- _What you are asked to do_: Turn the records below into a JSON list of strings, with one string for each line and no entries for blank lines.

- _Listed records_:

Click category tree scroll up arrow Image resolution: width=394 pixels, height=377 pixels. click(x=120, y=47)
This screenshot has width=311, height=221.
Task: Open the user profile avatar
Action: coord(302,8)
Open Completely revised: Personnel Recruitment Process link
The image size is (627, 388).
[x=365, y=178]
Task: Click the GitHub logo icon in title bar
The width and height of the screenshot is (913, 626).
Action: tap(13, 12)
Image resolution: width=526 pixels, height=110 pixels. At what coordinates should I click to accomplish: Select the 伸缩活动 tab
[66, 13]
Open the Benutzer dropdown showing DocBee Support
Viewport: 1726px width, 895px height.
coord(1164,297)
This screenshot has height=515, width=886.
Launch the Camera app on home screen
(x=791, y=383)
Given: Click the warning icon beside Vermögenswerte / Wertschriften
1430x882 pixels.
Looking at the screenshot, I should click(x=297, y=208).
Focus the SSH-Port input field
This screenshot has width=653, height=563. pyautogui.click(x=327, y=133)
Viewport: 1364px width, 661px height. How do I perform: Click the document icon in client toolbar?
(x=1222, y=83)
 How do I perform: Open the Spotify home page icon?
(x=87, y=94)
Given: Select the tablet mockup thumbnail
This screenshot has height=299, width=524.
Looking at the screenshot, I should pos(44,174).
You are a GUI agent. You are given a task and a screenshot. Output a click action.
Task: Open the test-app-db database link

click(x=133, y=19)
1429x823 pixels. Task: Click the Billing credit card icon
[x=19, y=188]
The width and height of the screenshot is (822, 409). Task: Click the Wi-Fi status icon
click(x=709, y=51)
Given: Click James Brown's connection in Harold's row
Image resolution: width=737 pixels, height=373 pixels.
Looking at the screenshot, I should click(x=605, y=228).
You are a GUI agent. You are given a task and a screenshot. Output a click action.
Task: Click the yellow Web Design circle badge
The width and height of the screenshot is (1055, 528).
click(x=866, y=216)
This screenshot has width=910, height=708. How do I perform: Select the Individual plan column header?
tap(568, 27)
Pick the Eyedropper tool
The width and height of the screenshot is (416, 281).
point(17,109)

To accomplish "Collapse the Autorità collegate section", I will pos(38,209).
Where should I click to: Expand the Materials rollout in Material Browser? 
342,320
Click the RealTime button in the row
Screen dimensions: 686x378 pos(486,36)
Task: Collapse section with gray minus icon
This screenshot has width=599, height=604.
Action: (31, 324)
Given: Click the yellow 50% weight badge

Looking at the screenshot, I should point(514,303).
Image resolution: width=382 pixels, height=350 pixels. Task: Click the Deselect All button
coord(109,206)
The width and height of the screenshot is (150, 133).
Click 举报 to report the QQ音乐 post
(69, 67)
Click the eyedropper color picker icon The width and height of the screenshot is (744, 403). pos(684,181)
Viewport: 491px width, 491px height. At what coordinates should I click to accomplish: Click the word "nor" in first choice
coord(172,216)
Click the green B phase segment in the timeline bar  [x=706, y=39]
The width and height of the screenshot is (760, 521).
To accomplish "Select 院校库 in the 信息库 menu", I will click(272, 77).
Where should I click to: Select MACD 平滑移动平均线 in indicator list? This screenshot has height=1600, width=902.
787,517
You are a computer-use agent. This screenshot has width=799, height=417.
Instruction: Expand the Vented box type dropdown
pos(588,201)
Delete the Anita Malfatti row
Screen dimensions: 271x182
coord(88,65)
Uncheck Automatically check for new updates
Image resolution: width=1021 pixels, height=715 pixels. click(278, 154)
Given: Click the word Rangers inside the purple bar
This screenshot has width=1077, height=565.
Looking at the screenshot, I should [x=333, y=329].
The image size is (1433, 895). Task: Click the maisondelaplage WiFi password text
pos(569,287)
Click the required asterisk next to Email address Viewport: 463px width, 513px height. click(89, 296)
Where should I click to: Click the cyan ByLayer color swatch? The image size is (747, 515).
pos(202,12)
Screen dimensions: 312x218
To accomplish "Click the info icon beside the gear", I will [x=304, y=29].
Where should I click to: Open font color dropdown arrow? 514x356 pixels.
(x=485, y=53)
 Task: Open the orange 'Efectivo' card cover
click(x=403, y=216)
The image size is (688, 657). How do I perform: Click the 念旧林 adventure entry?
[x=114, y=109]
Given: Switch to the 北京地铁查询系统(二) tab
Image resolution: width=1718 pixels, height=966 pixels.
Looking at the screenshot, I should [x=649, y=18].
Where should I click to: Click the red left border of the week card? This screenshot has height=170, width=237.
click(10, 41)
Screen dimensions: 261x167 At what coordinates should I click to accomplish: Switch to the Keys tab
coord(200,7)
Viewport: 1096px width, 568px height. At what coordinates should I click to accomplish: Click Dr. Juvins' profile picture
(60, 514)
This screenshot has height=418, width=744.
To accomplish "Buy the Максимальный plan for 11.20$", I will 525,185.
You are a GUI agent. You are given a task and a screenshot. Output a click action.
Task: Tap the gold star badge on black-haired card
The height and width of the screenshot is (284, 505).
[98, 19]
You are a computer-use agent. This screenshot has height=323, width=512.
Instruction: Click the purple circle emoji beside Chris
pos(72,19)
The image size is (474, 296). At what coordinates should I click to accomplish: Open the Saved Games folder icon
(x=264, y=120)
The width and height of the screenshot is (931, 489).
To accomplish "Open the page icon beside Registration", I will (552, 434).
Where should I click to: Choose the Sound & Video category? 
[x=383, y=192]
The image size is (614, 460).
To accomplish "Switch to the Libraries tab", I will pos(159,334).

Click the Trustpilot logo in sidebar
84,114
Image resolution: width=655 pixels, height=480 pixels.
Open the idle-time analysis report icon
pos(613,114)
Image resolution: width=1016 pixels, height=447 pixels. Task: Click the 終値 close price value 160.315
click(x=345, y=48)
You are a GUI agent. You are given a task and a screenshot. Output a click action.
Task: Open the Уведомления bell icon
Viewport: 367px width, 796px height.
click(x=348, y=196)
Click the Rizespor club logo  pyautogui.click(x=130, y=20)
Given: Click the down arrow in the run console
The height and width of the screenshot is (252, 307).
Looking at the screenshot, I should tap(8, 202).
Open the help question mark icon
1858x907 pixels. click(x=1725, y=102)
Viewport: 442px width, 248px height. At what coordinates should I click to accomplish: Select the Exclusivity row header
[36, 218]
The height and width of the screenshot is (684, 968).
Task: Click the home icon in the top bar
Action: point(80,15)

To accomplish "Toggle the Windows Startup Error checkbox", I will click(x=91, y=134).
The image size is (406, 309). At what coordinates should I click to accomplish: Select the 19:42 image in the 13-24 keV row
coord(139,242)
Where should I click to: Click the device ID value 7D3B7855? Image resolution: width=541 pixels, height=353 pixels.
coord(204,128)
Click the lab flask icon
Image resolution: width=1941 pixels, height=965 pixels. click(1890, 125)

- _Answer to this exercise_:
[
  "Click category tree scroll up arrow Image resolution: width=394 pixels, height=377 pixels. click(x=120, y=47)",
  "This screenshot has width=311, height=221.",
  "Task: Open the user profile avatar",
  "Action: coord(302,8)",
  "Open Completely revised: Personnel Recruitment Process link",
  "The image size is (627, 388).",
  "[x=365, y=178]",
  "Task: Click the GitHub logo icon in title bar",
  "The width and height of the screenshot is (913, 626).",
  "Action: tap(13, 12)",
  "Image resolution: width=526 pixels, height=110 pixels. At what coordinates should I click to accomplish: Select the 伸缩活动 tab",
  "[66, 13]",
  "Open the Benutzer dropdown showing DocBee Support",
  "Viewport: 1726px width, 895px height.",
  "coord(1164,297)",
  "This screenshot has height=515, width=886.",
  "Launch the Camera app on home screen",
  "(x=791, y=383)",
  "Given: Click the warning icon beside Vermögenswerte / Wertschriften",
  "1430x882 pixels.",
  "Looking at the screenshot, I should click(x=297, y=208).",
  "Focus the SSH-Port input field",
  "This screenshot has width=653, height=563. pyautogui.click(x=327, y=133)",
  "Viewport: 1364px width, 661px height. How do I perform: Click the document icon in client toolbar?",
  "(x=1222, y=83)",
  " How do I perform: Open the Spotify home page icon?",
  "(x=87, y=94)",
  "Given: Select the tablet mockup thumbnail",
  "This screenshot has height=299, width=524.",
  "Looking at the screenshot, I should pos(44,174).",
  "You are a GUI agent. You are given a task and a screenshot. Output a click action.",
  "Task: Open the test-app-db database link",
  "click(x=133, y=19)",
  "1429x823 pixels. Task: Click the Billing credit card icon",
  "[x=19, y=188]",
  "The width and height of the screenshot is (822, 409). Task: Click the Wi-Fi status icon",
  "click(x=709, y=51)",
  "Given: Click James Brown's connection in Harold's row",
  "Image resolution: width=737 pixels, height=373 pixels.",
  "Looking at the screenshot, I should click(x=605, y=228).",
  "You are a GUI agent. You are given a task and a screenshot. Output a click action.",
  "Task: Click the yellow Web Design circle badge",
  "The width and height of the screenshot is (1055, 528).",
  "click(x=866, y=216)",
  "This screenshot has width=910, height=708. How do I perform: Select the Individual plan column header?",
  "tap(568, 27)",
  "Pick the Eyedropper tool",
  "The width and height of the screenshot is (416, 281).",
  "point(17,109)",
  "To accomplish \"Collapse the Autorità collegate section\", I will pos(38,209).",
  "Where should I click to: Expand the Materials rollout in Material Browser? ",
  "342,320",
  "Click the RealTime button in the row",
  "Screen dimensions: 686x378 pos(486,36)",
  "Task: Collapse section with gray minus icon",
  "This screenshot has width=599, height=604.",
  "Action: (31, 324)",
  "Given: Click the yellow 50% weight badge",
  "Looking at the screenshot, I should point(514,303).",
  "Image resolution: width=382 pixels, height=350 pixels. Task: Click the Deselect All button",
  "coord(109,206)",
  "The width and height of the screenshot is (150, 133).",
  "Click 举报 to report the QQ音乐 post",
  "(69, 67)",
  "Click the eyedropper color picker icon The width and height of the screenshot is (744, 403). pos(684,181)",
  "Viewport: 491px width, 491px height. At what coordinates should I click to accomplish: Click the word \"nor\" in first choice",
  "coord(172,216)",
  "Click the green B phase segment in the timeline bar  [x=706, y=39]",
  "The width and height of the screenshot is (760, 521).",
  "To accomplish \"Select 院校库 in the 信息库 menu\", I will click(272, 77).",
  "Where should I click to: Select MACD 平滑移动平均线 in indicator list? This screenshot has height=1600, width=902.",
  "787,517",
  "You are a computer-use agent. This screenshot has width=799, height=417.",
  "Instruction: Expand the Vented box type dropdown",
  "pos(588,201)",
  "Delete the Anita Malfatti row",
  "Screen dimensions: 271x182",
  "coord(88,65)",
  "Uncheck Automatically check for new updates",
  "Image resolution: width=1021 pixels, height=715 pixels. click(278, 154)",
  "Given: Click the word Rangers inside the purple bar",
  "This screenshot has width=1077, height=565.",
  "Looking at the screenshot, I should [x=333, y=329].",
  "The image size is (1433, 895). Task: Click the maisondelaplage WiFi password text",
  "pos(569,287)",
  "Click the required asterisk next to Email address Viewport: 463px width, 513px height. click(89, 296)",
  "Where should I click to: Click the cyan ByLayer color swatch? The image size is (747, 515).",
  "pos(202,12)",
  "Screen dimensions: 312x218",
  "To accomplish \"Click the info icon beside the gear\", I will [x=304, y=29].",
  "Where should I click to: Open font color dropdown arrow? 514x356 pixels.",
  "(x=485, y=53)",
  " Task: Open the orange 'Efectivo' card cover",
  "click(x=403, y=216)",
  "The image size is (688, 657). How do I perform: Click the 念旧林 adventure entry?",
  "[x=114, y=109]",
  "Given: Switch to the 北京地铁查询系统(二) tab",
  "Image resolution: width=1718 pixels, height=966 pixels.",
  "Looking at the screenshot, I should [x=649, y=18].",
  "Where should I click to: Click the red left border of the week card? This screenshot has height=170, width=237.",
  "click(10, 41)",
  "Screen dimensions: 261x167 At what coordinates should I click to accomplish: Switch to the Keys tab",
  "coord(200,7)",
  "Viewport: 1096px width, 568px height. At what coordinates should I click to accomplish: Click Dr. Juvins' profile picture",
  "(60, 514)",
  "This screenshot has height=418, width=744.",
  "To accomplish \"Buy the Максимальный plan for 11.20$\", I will 525,185.",
  "You are a GUI agent. You are given a task and a screenshot. Output a click action.",
  "Task: Tap the gold star badge on black-haired card",
  "The height and width of the screenshot is (284, 505).",
  "[98, 19]",
  "You are a computer-use agent. This screenshot has height=323, width=512.",
  "Instruction: Click the purple circle emoji beside Chris",
  "pos(72,19)",
  "The image size is (474, 296). At what coordinates should I click to accomplish: Open the Saved Games folder icon",
  "(x=264, y=120)",
  "The width and height of the screenshot is (931, 489).",
  "To accomplish \"Open the page icon beside Registration\", I will (552, 434).",
  "Where should I click to: Choose the Sound & Video category? ",
  "[x=383, y=192]",
  "The image size is (614, 460).",
  "To accomplish \"Switch to the Libraries tab\", I will pos(159,334).",
  "Click the Trustpilot logo in sidebar",
  "84,114",
  "Image resolution: width=655 pixels, height=480 pixels.",
  "Open the idle-time analysis report icon",
  "pos(613,114)",
  "Image resolution: width=1016 pixels, height=447 pixels. Task: Click the 終値 close price value 160.315",
  "click(x=345, y=48)",
  "You are a GUI agent. You are given a task and a screenshot. Output a click action.",
  "Task: Open the Уведомления bell icon",
  "Viewport: 367px width, 796px height.",
  "click(x=348, y=196)",
  "Click the Rizespor club logo  pyautogui.click(x=130, y=20)",
  "Given: Click the down arrow in the run console",
  "The height and width of the screenshot is (252, 307).",
  "Looking at the screenshot, I should tap(8, 202).",
  "Open the help question mark icon",
  "1858x907 pixels. click(x=1725, y=102)",
  "Viewport: 442px width, 248px height. At what coordinates should I click to accomplish: Select the Exclusivity row header",
  "[36, 218]",
  "The height and width of the screenshot is (684, 968).",
  "Task: Click the home icon in the top bar",
  "Action: point(80,15)",
  "To accomplish \"Toggle the Windows Startup Error checkbox\", I will click(x=91, y=134).",
  "The image size is (406, 309). At what coordinates should I click to accomplish: Select the 19:42 image in the 13-24 keV row",
  "coord(139,242)",
  "Where should I click to: Click the device ID value 7D3B7855? Image resolution: width=541 pixels, height=353 pixels.",
  "coord(204,128)",
  "Click the lab flask icon",
  "Image resolution: width=1941 pixels, height=965 pixels. click(1890, 125)"
]